§ **INSTRUCTIONS FOR THE TASK**:
Your copy should begin at the line containing "Collapse the maven block on line 4" and end at the last line of the records below, matching each line exactly and leaving out pictures.

Extracted data entries:
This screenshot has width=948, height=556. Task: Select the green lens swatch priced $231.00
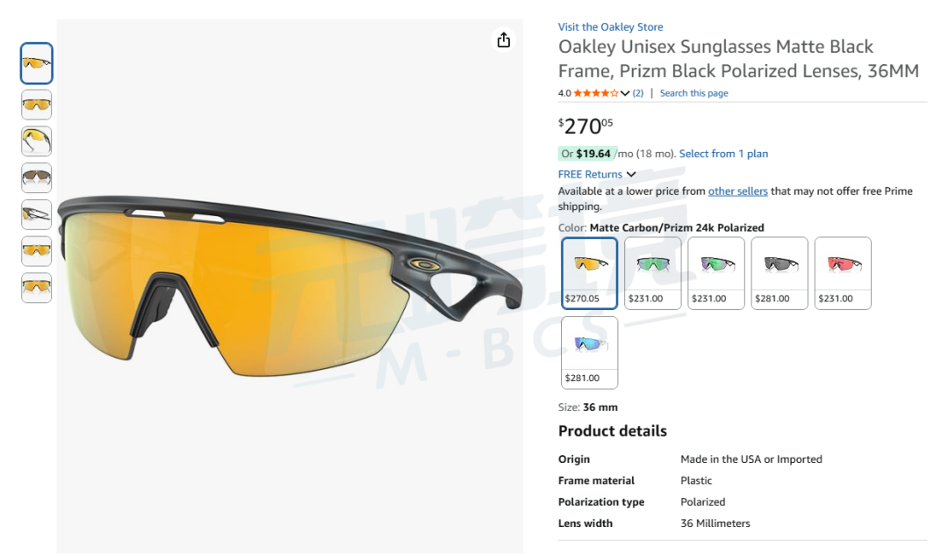coord(653,273)
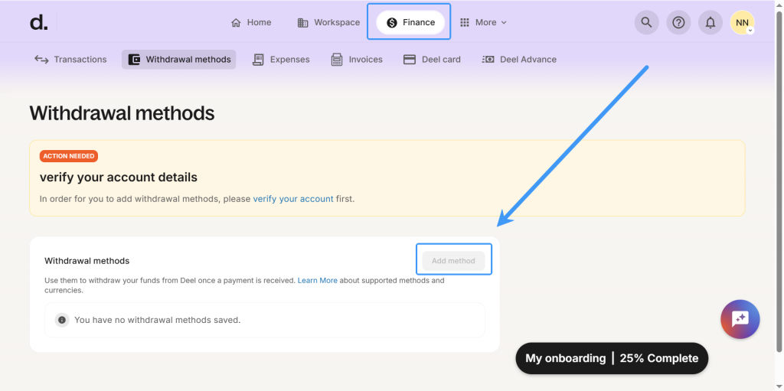
Task: Follow the verify your account link
Action: point(293,199)

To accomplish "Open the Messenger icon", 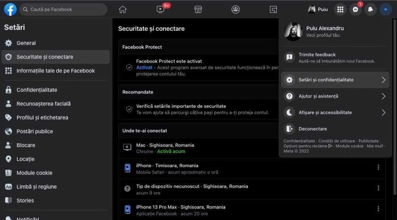I will coord(355,9).
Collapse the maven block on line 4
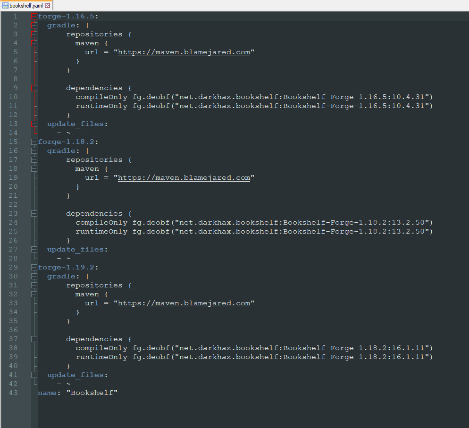 tap(33, 42)
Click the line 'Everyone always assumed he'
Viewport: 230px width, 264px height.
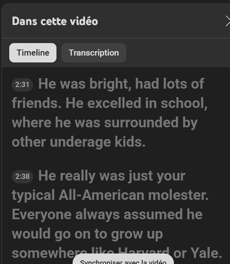point(107,215)
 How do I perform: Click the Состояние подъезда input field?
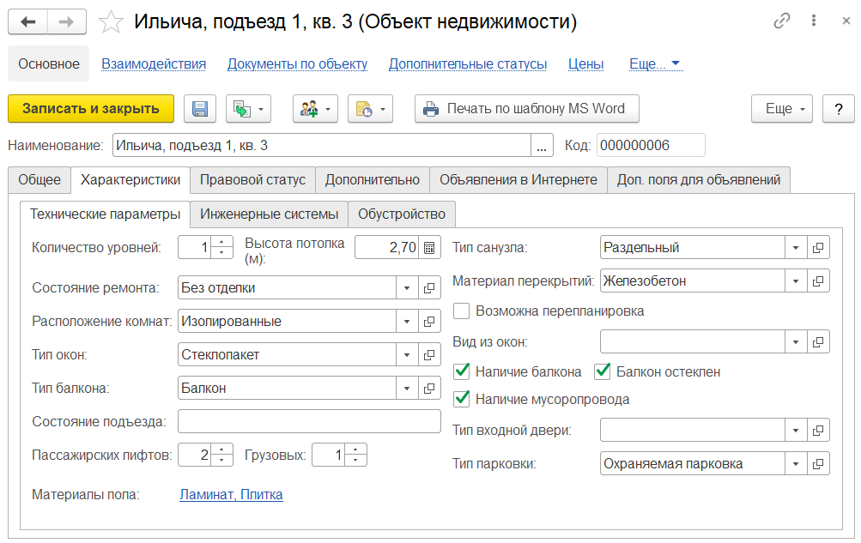tap(309, 421)
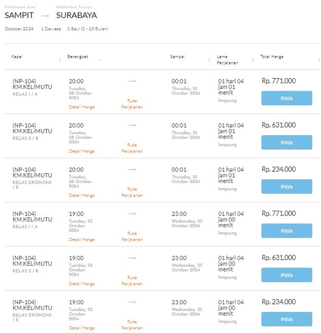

§ **ANSWER SPACE**:
Collapse the maven block on line 4
 tap(33, 42)
Click the line 'Everyone always assumed he'
Viewport: 230px width, 264px height.
point(107,215)
 How do I perform: Click the Состояние подъезда input field?
tap(309, 421)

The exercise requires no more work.